Passage to read.
The second, more serious, problem is that the official story of what happened could be incorrect in important ways.  (Do you know right now, for example, how the police knew that they had the right guy at the time that they fired — rather than someone with similar appearance who thought that he had a reason to hide from  police?)  We won’t know that until an investigation is completed — and even then we won’t really know unless that investigation is reliable and its results are valid.  (Of course, that investigation just became a lot harder now that the person who knew the most about what happened — and who was best placed to contradict that official story, if that is appropriate — is dead.)

My gut instinct here is the official story is correct — but I also know that my gut instinct (or yours, or anyone’s) is worthless compared to the result of a thorough and fair investigation.  I’ll develop an opinion based on my gut instinct — but not a final conclusion.  It’s no shock that Kring doesn’t agree with this — she’s a minor legislator, not a district attorney — but, especially from a lawyer, it’s disappointing.

The final problem is far worse: valuing the killing of a suspect because it “saves us a trial.”  Making a case for summary execution is wrong — and in a city with Anaheim’s recent history and continuing conflicts, it’s close to insane.  If suspects think that they’ll be shot by police anyway, whether they are guilty of anything or not, because of how they look or their non-criminal activity, then they are going to be more likely to shoot first — because it might be their only chance to escape.

Information supplied.
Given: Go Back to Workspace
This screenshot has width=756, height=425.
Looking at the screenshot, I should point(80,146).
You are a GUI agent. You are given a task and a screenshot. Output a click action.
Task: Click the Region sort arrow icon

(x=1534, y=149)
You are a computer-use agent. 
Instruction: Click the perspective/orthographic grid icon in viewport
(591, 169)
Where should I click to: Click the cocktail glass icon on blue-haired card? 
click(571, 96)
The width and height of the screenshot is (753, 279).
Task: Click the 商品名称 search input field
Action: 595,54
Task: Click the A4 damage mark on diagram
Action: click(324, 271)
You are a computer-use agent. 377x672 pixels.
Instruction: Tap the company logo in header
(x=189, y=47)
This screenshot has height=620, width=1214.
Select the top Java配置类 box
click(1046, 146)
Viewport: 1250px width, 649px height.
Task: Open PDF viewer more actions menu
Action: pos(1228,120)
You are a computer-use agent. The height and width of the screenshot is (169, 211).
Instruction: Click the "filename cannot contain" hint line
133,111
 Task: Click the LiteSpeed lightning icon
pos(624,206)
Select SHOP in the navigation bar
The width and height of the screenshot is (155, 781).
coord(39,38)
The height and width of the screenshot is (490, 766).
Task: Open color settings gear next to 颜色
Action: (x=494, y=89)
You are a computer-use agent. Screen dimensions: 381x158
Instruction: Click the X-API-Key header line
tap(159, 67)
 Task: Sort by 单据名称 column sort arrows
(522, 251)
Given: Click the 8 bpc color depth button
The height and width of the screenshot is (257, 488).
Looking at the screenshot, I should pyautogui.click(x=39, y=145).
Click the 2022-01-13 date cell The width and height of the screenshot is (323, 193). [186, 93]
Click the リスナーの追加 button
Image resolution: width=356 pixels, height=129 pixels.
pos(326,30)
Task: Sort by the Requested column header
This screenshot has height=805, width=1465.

Given instruction 1.
In the passage about the police shooting in Anaheim, what does the writer name as the final and far worse problem?
Given instruction 2.
Carry on the passage about the police shooting in Anaheim from its last sentence.

Task output 1.
Valuing the killing of a suspect because it "saves us a trial."

Task output 2.
That’s not a value judgment — it’s a cold hard fact.  (So is the cold hard fact that one of the likeliest accidental targets of this particular shooting would have been one of the group of children just letting out of elementary school.)  Unless Moreno Jr. was flat out crazy (another thing I can’t rule out), we have to wonder why he — as a non-probationer and non-parolee — reportedly shot at the two probation officers.

I’d like to see him answer that question — but he’s been dead for a couple of days.  One possibility is that he thought that his appearance — young, male, and Latino; heavily tattooed, indicators of gang involvement, and in the company of others who probably looked similar — made him more likely to be arrested.  And, of course, maybe he was up to no good — although while that’s a concern for law enforcement overall, it should not have been the concern of those two probation officers (except for them to call the police if they suspected something.)

Why does someone like him shoot at police?  Either he just wanted to kill someone, or he wanted to protect others, or he was nuts — or he wanted to protect himself.  The prospect of facing summary execution makes all of those factors worse.  Moreno Jr. probably knew the stories of Cesar Cruz, Martin Hernandez, Manuel Diaz, and Joel Acevedo.  To the poorer residents of Anaheim, especially its youth, all of those killings look like summary executions — and the credibility of official investigations into them is low.  (That’s why you have agitation for Citizens Review Commissions.)

If you listen to the mothers protesting the killings in Anaheim, they’re afraid that their sons will get shot simply for being suspects, without being able to explain their actions or receive the benefits of the judicial system.  By talking about the shooting having “saved us a trial” — and both parents and children in this part of Anaheim know exactly what that means — Kring’s comments made future such preemptive shootings of police and bystanders by innocent and guilty suspects more likely.  What she thinks is exactly what people in the barrios are afraid she thinks.

Kring’s comments also made it more likely that police will shoot at suspects first to preempt shots from suspects, and on and on.  (With widely available concealed carry of handguns on the way to OC, this problem has already been destined to get worse — unless perhaps we’re going to unconstitutionally deny that right to young Latinos in Anaheim.)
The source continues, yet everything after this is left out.